Assignment 1:
In the home insurance article for seniors, what discount can an AARP membership get you from many insurers?
Assignment 2:
Resume the home insurance article for seniors, picking up right after its final sentence.

Let's pretend your couch was destroyed by a fire. You paid $1,000 for this couch last year. With replacement cost coverage, your insurance company will reimburse you the full $1,000. If that same couch now costs $1,200, they'll pay you the extra $200.

Actual cash value, on the other hand, is the cost of the item plus depreciation. Think of it as market value. Your insurance company might value your couch at $800 after a year of depreciation. That's how much you would receive in an actual cash value claim.

You can purchase either type of coverage for your property. Note that replacement cost coverage is more expensive since it doesn't account for depreciation. But for many people, it's more than worth it when it's time to file a claim.

"Make sure that the replacement cost coverage on your home is reasonable and adequate," says Hebert. You won't regret it when it's time to file a claim.

You can read more about actual cash value and replacement cost coverage here.

Senior Discounts for Home Insurance

You can benefit from plenty of discounts during your golden years, including home insurance. Here are some common discounts specifically available to seniors:

  • Retiree credits: This is the big one. Since retired seniors are home often, they're more likely to be around in the event of an emergency like a fire or a burst pipe. This will save insurers money in the long run. That's why you can earn a retiree discount of 10 to 20 percent.
  • Club or group membership: Seniors affiliated with certain groups – AARP being one of them – earn insurance discounts. An AARP membership can get you a 10 percent discount from many insurers.
  • Loyalty bonus: People who stay with their insurance company for at least three years can earn loyalty discounts. These rate breaks range from five to 10 percent.
  • More: There are numerous available discounts on home insurance for all age groups. Here are 19 ways to save money on home insurance.

What Companies Offer the Best Home Insurance Policies?

Several insurers sell policies for homeowner's. According to J.D. Power, here are the 10 best homeowner's insurance companies based on overall satisfaction:

  1. Amica Mutual
  2. Auto Club of Southern California Insurance Group
  3. Cincinnati Insurance
  4. GEICO
  5. Auto-Owners Insurance
  6. Erie Insurance
  7. State Farm
  8. American Family
  9. Progressive
  10. Chubb

Use QuoteWizard to compare quotes and find the best policy.

Make Sure You Have Identity Theft and Fraud Protection

It's an unfortunate reality that there are many scams that specifically target seniors. From fraudulent IRS calls to internet scams, there's a lot to be aware of. No matter how informed you are, it's still possible fall victim to scams.

Data extract:
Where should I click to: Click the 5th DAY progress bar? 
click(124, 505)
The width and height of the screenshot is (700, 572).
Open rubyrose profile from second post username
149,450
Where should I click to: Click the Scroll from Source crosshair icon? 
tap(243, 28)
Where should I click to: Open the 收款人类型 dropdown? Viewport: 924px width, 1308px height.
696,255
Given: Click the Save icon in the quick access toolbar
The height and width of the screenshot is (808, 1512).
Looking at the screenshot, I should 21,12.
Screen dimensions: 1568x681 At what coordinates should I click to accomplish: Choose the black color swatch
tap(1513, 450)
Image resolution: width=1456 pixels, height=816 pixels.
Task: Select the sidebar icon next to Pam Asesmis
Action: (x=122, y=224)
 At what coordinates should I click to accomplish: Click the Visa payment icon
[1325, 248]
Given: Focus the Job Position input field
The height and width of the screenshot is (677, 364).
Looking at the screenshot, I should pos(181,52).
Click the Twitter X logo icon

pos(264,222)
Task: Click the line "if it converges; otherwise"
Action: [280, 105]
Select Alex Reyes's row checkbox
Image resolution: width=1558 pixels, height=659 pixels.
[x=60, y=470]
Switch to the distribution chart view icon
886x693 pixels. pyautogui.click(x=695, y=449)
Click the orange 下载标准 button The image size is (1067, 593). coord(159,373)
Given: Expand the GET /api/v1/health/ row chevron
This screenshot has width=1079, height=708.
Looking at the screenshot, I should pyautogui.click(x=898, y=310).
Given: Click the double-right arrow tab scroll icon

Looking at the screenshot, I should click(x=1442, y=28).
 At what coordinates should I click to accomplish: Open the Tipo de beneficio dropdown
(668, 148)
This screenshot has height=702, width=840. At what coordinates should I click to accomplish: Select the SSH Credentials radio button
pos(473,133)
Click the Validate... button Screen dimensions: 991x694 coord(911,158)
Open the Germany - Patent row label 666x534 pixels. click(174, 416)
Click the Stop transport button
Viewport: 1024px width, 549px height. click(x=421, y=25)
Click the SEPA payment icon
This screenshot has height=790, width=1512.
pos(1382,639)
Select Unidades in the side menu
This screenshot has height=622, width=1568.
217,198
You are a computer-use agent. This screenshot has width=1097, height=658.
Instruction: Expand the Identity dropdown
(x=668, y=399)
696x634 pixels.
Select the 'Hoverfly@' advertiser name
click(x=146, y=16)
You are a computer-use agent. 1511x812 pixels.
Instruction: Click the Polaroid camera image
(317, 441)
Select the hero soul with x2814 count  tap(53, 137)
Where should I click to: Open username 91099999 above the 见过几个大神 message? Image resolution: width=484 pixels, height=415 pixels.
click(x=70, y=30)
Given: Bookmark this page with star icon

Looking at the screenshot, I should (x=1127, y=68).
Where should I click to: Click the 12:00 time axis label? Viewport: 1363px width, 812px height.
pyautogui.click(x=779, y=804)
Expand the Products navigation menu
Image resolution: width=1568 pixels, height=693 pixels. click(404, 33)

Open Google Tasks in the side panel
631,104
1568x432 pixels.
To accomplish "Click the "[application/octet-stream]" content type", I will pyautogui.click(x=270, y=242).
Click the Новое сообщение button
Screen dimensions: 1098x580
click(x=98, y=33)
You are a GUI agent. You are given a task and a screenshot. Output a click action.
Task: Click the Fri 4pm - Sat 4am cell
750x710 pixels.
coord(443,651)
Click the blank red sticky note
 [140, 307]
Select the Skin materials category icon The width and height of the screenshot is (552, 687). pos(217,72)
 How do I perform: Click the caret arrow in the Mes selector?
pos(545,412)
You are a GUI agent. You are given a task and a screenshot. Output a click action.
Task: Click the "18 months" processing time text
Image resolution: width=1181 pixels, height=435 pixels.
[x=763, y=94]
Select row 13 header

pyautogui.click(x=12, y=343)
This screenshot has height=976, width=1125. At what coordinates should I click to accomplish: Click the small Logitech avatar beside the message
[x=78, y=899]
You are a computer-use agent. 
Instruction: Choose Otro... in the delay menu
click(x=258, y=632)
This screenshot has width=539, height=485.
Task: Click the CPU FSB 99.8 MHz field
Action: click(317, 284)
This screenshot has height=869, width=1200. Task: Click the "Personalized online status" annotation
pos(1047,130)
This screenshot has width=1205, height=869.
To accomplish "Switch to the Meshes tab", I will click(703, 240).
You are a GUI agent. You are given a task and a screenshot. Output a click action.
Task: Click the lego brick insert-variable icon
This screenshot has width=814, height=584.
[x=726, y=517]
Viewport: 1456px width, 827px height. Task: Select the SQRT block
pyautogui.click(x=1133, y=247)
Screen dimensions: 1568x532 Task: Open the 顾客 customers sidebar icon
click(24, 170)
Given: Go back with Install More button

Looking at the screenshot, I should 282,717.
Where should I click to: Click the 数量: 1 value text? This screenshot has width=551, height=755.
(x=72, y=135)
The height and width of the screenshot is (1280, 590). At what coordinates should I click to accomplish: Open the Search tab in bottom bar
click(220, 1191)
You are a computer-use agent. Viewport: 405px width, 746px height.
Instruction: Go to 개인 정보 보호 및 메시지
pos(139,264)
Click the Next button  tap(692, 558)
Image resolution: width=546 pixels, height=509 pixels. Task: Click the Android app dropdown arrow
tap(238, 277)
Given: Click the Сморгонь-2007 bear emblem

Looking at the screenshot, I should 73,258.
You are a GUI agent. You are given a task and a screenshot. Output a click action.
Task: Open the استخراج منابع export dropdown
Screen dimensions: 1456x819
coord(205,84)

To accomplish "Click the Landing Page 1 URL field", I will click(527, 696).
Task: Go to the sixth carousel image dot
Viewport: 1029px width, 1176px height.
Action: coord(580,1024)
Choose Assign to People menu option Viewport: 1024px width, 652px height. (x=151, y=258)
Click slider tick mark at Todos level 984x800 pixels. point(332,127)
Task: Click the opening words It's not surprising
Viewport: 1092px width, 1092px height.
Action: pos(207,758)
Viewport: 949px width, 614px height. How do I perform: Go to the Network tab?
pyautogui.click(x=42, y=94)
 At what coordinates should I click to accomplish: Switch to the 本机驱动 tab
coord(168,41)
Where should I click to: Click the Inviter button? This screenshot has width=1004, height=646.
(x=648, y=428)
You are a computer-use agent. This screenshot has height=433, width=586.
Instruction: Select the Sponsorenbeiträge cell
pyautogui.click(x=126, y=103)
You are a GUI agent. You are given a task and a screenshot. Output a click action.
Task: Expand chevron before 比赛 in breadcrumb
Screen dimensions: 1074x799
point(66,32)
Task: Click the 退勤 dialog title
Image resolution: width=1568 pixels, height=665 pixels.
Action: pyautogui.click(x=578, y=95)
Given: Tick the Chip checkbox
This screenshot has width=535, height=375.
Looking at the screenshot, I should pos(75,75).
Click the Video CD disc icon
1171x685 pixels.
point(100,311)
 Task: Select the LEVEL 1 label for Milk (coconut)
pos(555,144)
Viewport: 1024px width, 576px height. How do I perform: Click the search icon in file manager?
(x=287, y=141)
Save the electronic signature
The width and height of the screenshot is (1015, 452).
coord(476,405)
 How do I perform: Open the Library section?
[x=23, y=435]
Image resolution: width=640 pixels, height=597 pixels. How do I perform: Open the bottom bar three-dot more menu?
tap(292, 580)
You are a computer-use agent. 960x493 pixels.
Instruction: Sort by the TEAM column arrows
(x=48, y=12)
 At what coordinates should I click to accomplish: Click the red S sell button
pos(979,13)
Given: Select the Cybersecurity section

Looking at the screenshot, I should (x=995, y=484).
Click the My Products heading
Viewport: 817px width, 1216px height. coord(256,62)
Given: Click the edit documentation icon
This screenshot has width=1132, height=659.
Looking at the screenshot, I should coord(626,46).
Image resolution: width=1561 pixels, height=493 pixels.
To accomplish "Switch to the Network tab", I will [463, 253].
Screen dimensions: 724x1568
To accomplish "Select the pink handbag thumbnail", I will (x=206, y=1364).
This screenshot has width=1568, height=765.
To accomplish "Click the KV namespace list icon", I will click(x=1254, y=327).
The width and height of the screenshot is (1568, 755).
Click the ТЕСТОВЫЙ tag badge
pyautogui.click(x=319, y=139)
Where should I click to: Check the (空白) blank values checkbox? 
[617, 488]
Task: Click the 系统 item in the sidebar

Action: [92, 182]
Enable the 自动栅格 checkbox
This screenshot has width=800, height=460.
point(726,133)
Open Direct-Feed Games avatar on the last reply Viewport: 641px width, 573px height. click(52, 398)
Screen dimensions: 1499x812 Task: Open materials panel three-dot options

Answer section 1:
A 10 percent discount.

Answer section 2:
According to the FTC, 36 percent of people ages 50 and older are victims of identity theft, and 49 percent of individuals 50 and older are victims of fraud. It's a serious problem.

Fortunately, many homeowner's insurance companies also offer identity theft and fraud protection. It's usually an optional endorsement, meaning it costs extra. According to the Insurance Information Institute, adding identity theft protection to your home insurance policy usually costs $25 to $50 per year.

To avoid identity theft, be extremely cautious about giving out your personal information. Many scammers will contact you pretending to be affiliated with an important organization to access your details.

"The Social Security Administration, the IRS, or your local police department are incredibly unlikely to ever ask you for this information over the phone, email, or via social media," says Amy Nofziger, AARP's fraud expert.

"Don’t display or give out personal details like your birthday, bank account number or Social Security number to almost anyone who asks over the phone," warns Nofziger. "If you have any doubt at all, hang up, or close your browser and verify who contacted you."

It's not just phone scammers and internet hackers that can compromise you. "One method we continue to see that targets older adults is the simplicity of a stolen wallet or purse," explains Nofziger. "Don’t carry your Social Security card around with you. If you need it, take a picture of it with your phone or carry a copy."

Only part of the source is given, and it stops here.